··· Extrait de page ···
Il y a dans toute la poésie d'un pays, une infinité d'images, de regards qui relèvent de l'ordre du rhétorique, du connotatif et du prosodique. Un vrai poème classique a ses règles canoniques auxquelles il faut ajouter les indicateurs de locuteur, auteur de messages usant de la langue commune soumise aux impératifs de la prosodie et d'un style personnalisé.
Le poète est un artisan du langage et en tant que tel, il est créatif, chacun de ses textes devant porter une signature. Cependant, sous la poussée du modernisme de mauvais aloi, ce genre littéraire voit sa place se réduire, faute de lectorat. Et malgré leur vocation de l'art de bien parler, les poètes arrêtent d'écrire en attendant des jours meilleurs, persuadés que la poésie ne mourra jamais.
Une poésie orientée vers l'histoire
Il faut rendre hommage à l'auteur qui a su garder toute leur beauté aux poèmes en les traduisant de l'arabe au français. Le premier poème Ibn Khaldoun est choisi pour inaugurer cette anthologie. Comme pour nous rappeler que le père de la sociologie, né à Tunis en 1332, auteur d'une série de volumes dont l'Histoire des Berbères en 1500 pages et la Muqqadima, reste une sommité.
Le poème Ibn Khaldoun paraît être le produit d'un rêve terminé par la sonnerie du réveil et commençant par le terme fort «Belvédère», est un indicateur d'image, celle d'un symbole qui continue de planer sur la Tunisie. Un poème dithyrambique à la mesure de l'envergure du grand homme de culture universellement reconnu : «J'ai croisé Ibn Khaldoun au «Belvédère»/seul sans compagnon/Les signes de majesté sur son visage/Donnent des plus de lumière à son burnous/Et dans sa main le chapelet tremble/Il le serre fortement de crainte de le perdre/J'ai dit : «Que mon maître me permette/De l'inviter de s'asseoir autour d'un café/Pour bavarder un moment.»
Quelques purges plus loin, et cela n'est nullement un hasard, on tombe sur un poème consacré à Carthage et à Hannibal qui nous font remonter aux guerres sur le sol tunisien : «Les intervalles de tes horizons/Me traversent/Je te vois…/Un baiser me prenant… un certain…/Une lune dans ses mains/Me guidant à toi l'horizon/Peut être…. Tu es la vie/Peut être moi. C'était Scipion… et Rome/Et toi… comme à notre rencontre/Carthage/Verse sur leurs banquets/Le sang du cœur/Carthage… mon amour.» (d'après Abdelkader Ben Saïd).
··· Matériel présenté ···
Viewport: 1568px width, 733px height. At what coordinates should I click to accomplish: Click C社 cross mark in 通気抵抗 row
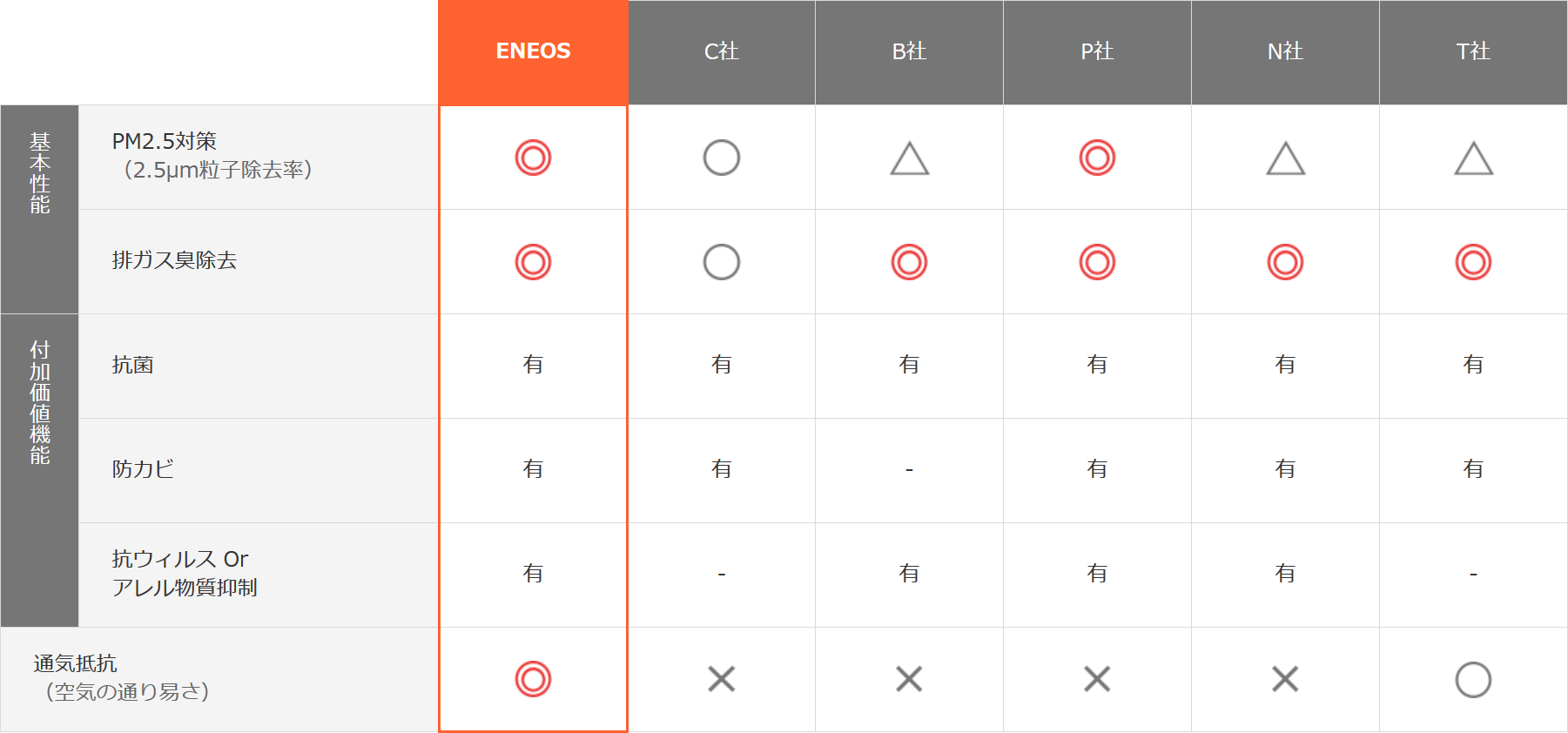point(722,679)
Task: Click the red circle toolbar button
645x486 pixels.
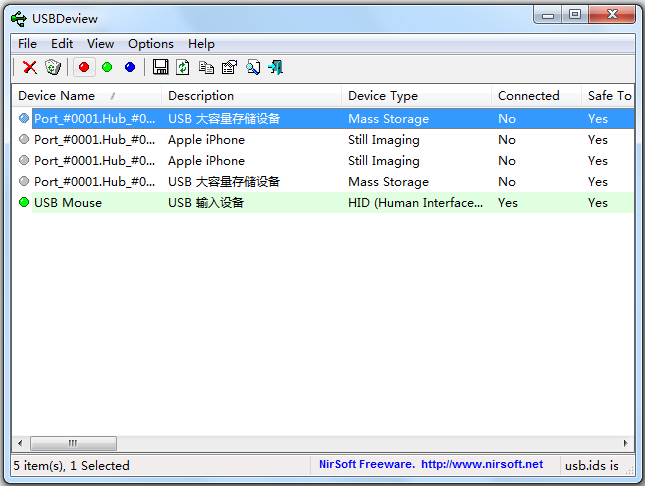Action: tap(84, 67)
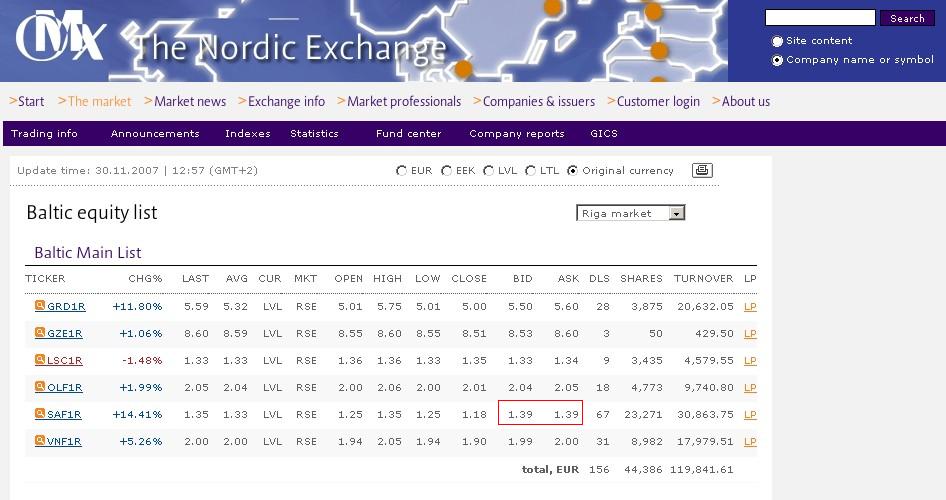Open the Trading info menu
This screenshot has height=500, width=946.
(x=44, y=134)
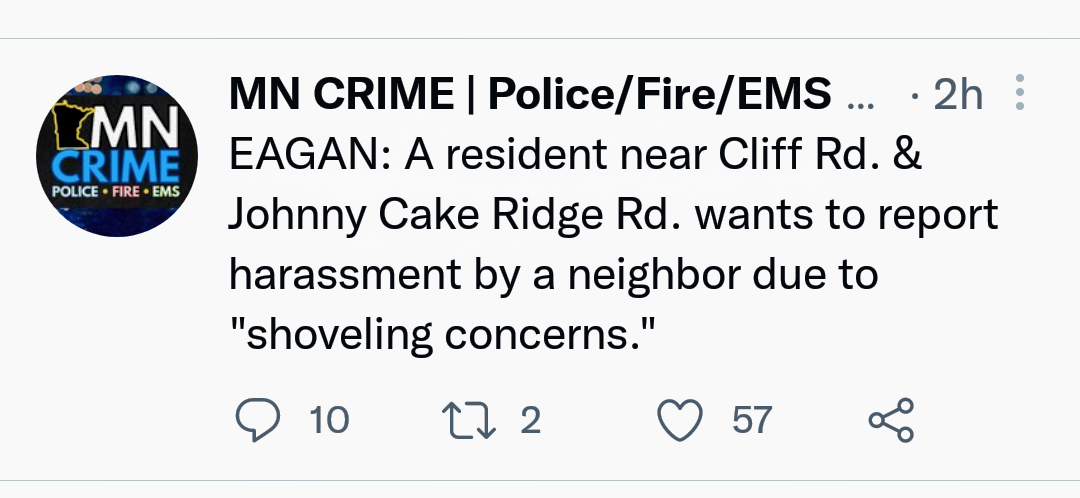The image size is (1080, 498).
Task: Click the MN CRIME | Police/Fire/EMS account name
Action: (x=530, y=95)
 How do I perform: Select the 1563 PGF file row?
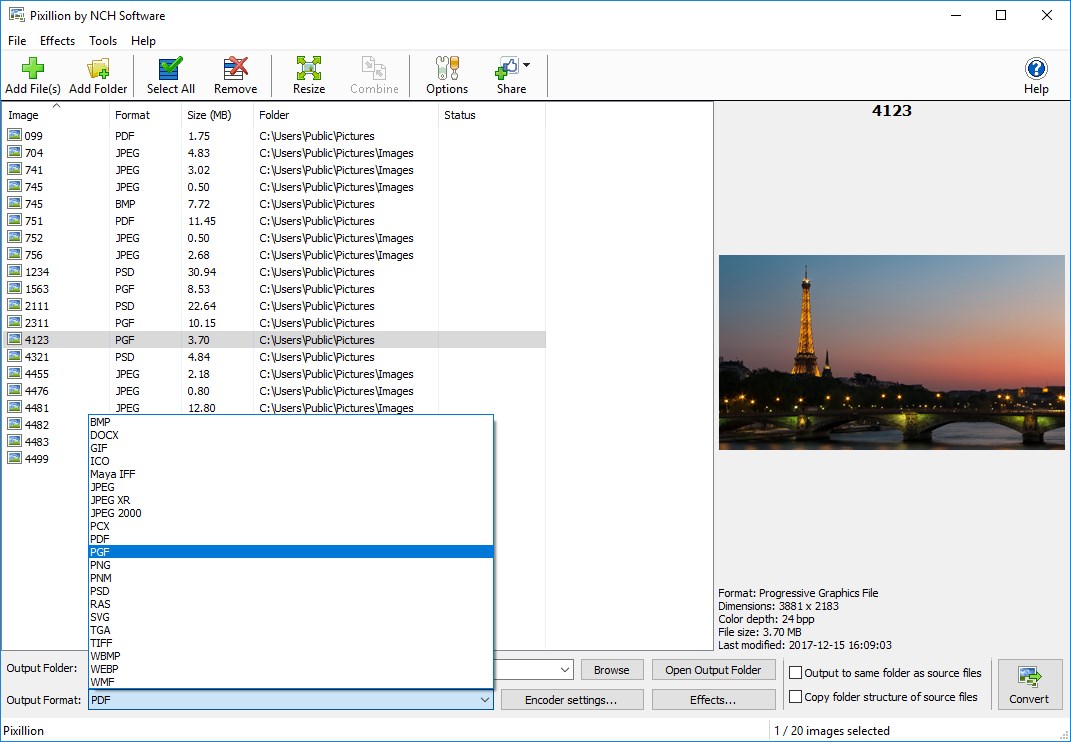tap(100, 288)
···
··· Matériel présenté ···
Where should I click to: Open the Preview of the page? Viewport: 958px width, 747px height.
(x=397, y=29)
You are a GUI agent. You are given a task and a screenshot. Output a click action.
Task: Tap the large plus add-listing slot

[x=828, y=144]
···
··· Matériel présenté ···
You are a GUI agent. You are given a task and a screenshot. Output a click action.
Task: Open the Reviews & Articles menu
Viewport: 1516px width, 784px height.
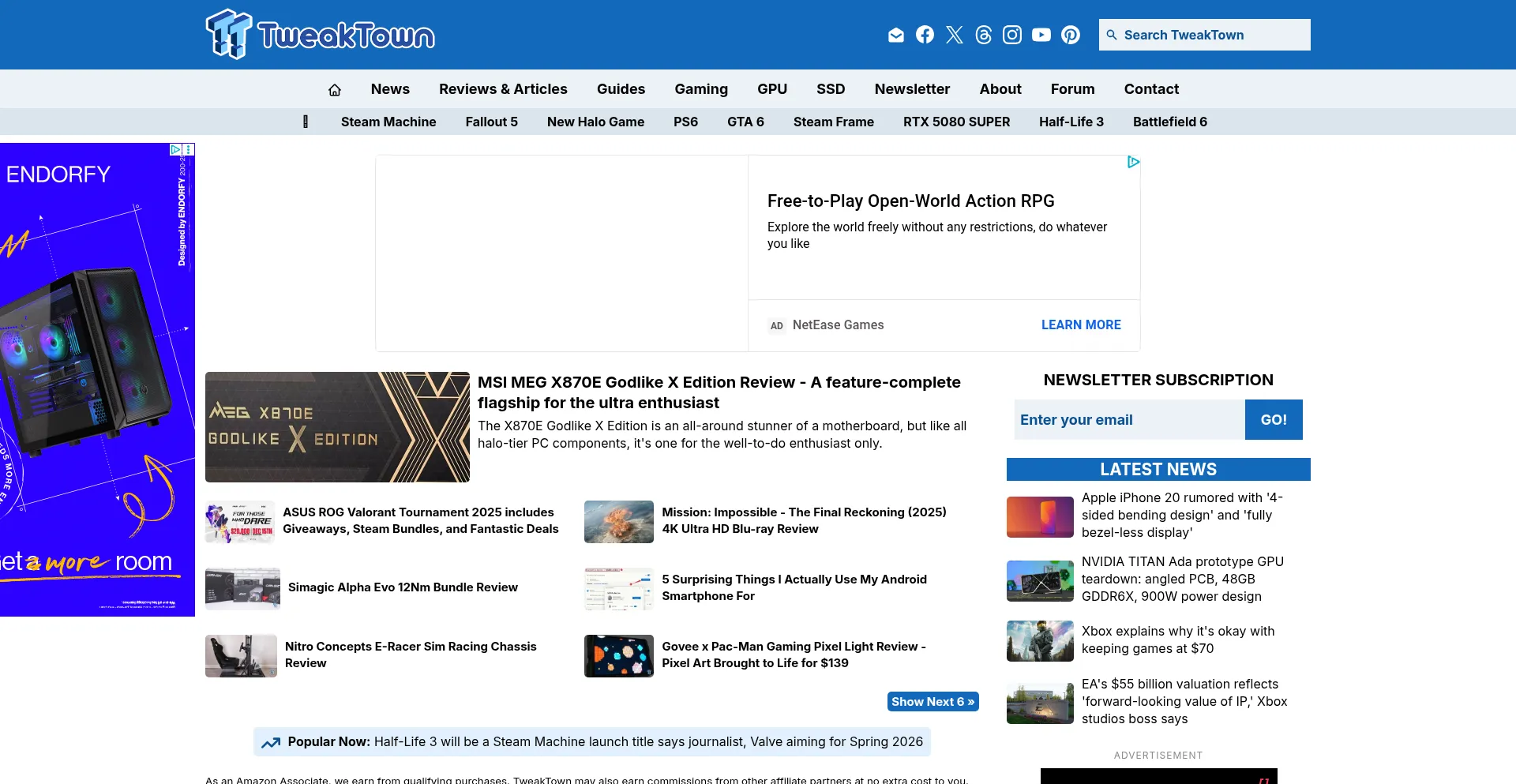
···
» À réaliser:
[A] Réécrivez le passage de l'extrait sur la poésie tunisienne allant de «Une poésie orientée» jusqu'à «reste une sommité.» inclus, en y remplaçant «sociologie» par «démographie».
[B] D'après l'extrait sur la poésie tunisienne, en quelle année et dans quelle ville Ibn Khaldoun est-il né ?
[C] Rédigez la suite de l'extrait sur la poésie tunisienne, en commençant après sa dernière phrase.
Le listing provient d'une source distincte de celle de l'extrait sur la poésie tunisienne.

» Corrigé des exercices:
[A]
Une poésie orientée vers l'histoire
Il faut rendre hommage à l'auteur qui a su garder toute leur beauté aux poèmes en les traduisant de l'arabe au français. Le premier poème Ibn Khaldoun est choisi pour inaugurer cette anthologie. Comme pour nous rappeler que le père de la démographie, né à Tunis en 1332, auteur d'une série de volumes dont l'Histoire des Berbères en 1500 pages et la Muqqadima, reste une sommité.

[B] En 1332, à Tunis.

[C]
Parmi d'autres poèmes ouvrant les portes d'une histoire millénaire, nous n'avons pu résister à l'envie de retenir au passage l'Olivier de mon jardin et mes poèmes en raison de la valeur symbolique de l'olivier d'origine méditerranéenne et qui nous replonge dans les siècles d'occupation phénicienne marquée par l'amélioration de la production des olives grâce à l'introduction de la greffe par ces Phéniciens venus de Tyr en Palestine.
Voici un extrait du poème écrit par Mohammed Ayech El Guouti en arabe relevé, mais traduit correctement dans une langue de bonne tenue littéraire. Les traducteurs, spécialistes en linguistique et professeurs universitaires, ont su choisir les mots qu'il faut pour nous convaincre du bien fondé de cette poésie : «J'ai écris mes souvenirs/Mes poèmes… mes secrets/Sur l'olivier de mon jardin/Au milieu de ma maison/J'ai écris l'histoire de mon peuple/Sur les tombes de tous mes morts./J'ai dessiné toutes nos amertumes/Passées et à venir/Toutes les étapes de la défaite humiliante/J'ai écris toutes les saisons/De mon drame et de mes soupirs/Sur les pages de mes cahiers.»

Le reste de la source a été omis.